Can this be expressed somewhat differently?

> +
> +  set_ftrace_filter
> +
> +and
> +
> +  set_ftrace_notrace
> +
> +A list of available functions that you can add to this files is listed

                                                     these

> +in:
> +
> +   available_filter_functions
[...]
> +Perhaps this isn't enough. The filters also allow simple wild cards.
> +Only the following is currently available
> +
> +  <match>*  - will match functions that begins with <match>

                                           begin

> +  *<match>  - will match functions that end with <match>
> +  *<match>* - will match functions that have <match> in it
[...]
> +This is because the '>' and '>>' act just like they do in bash.
> +To rewrite the filters, use '>'
> +To append to the filters, use '>>'
> +
> +To clear out a filter so that all functions will be recorded again.

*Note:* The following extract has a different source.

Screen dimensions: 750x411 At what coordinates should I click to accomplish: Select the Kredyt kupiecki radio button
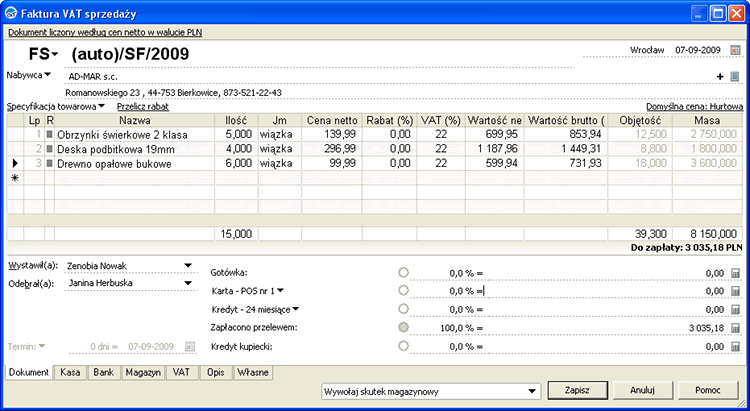coord(404,346)
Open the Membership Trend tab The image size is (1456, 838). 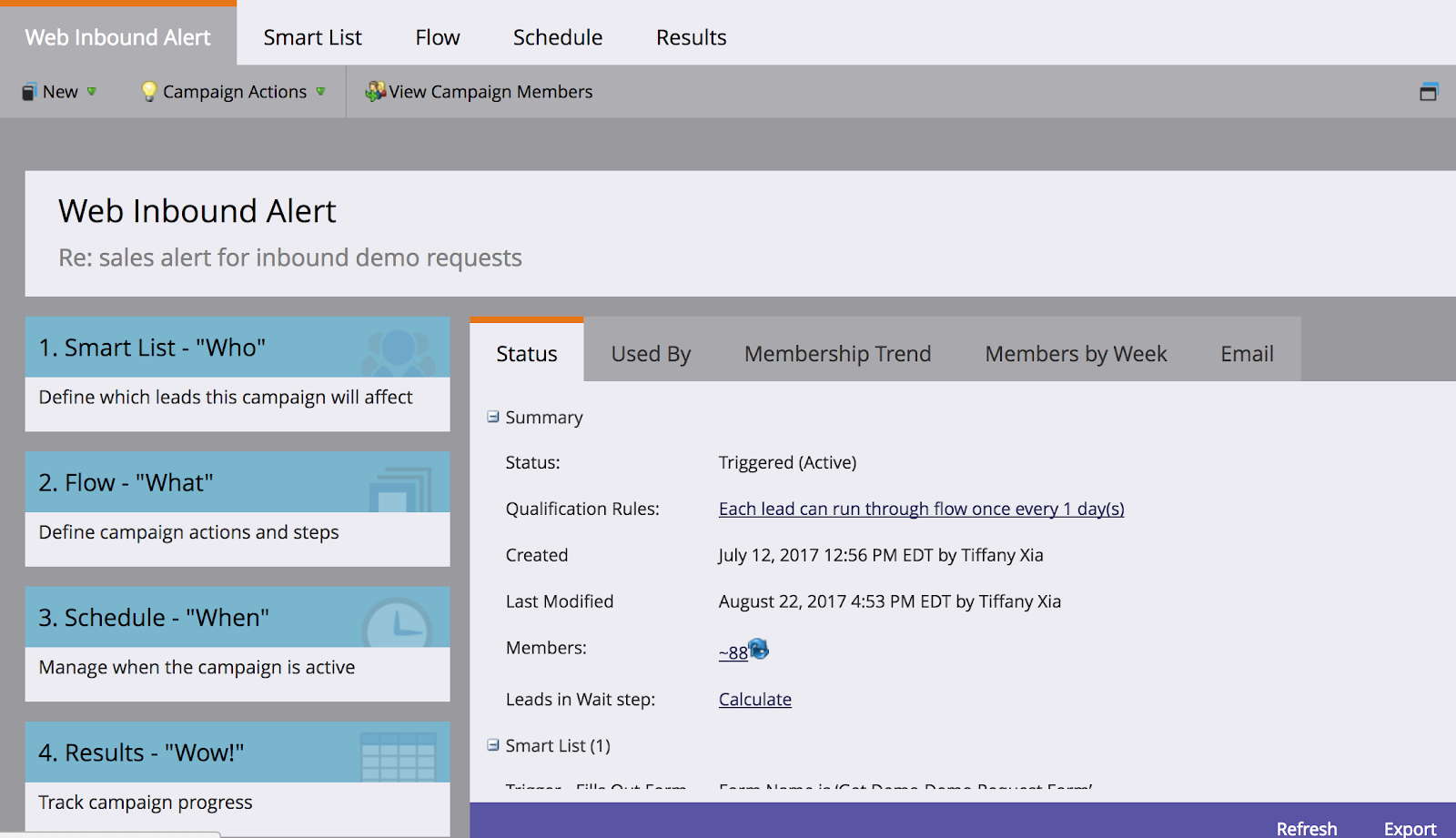(x=837, y=354)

                                                                     :

> +
> + # echo > /debug/tracing/set_ftrace_filter
> + # cat /debug/tracing/set_ftrace_filter
> + #
[...]
> +ftraced
> +-------
> +
> +As mentioned above, when dynamic ftrace is configured in, a kernel
> +thread wakes up once a second and checks to see if there are mcount
> +calls that need to be converted into nops. If there is not, then

                                                       are

> +it simply goes back to sleep. But if there is, it will call

                                              are

> +kstop_machine to convert the calls to nops.
[...]
> +Any write to the ftraced_enabled file will cause the kstop_machine
> +to run if there are recorded calls to mcount. This means that a

Incomplete sentence. 

> +user can manually perform the updates when they want to by simply

                                              (s)he wants

> +echoing a '0' into the ftraced_enabled file.
[...]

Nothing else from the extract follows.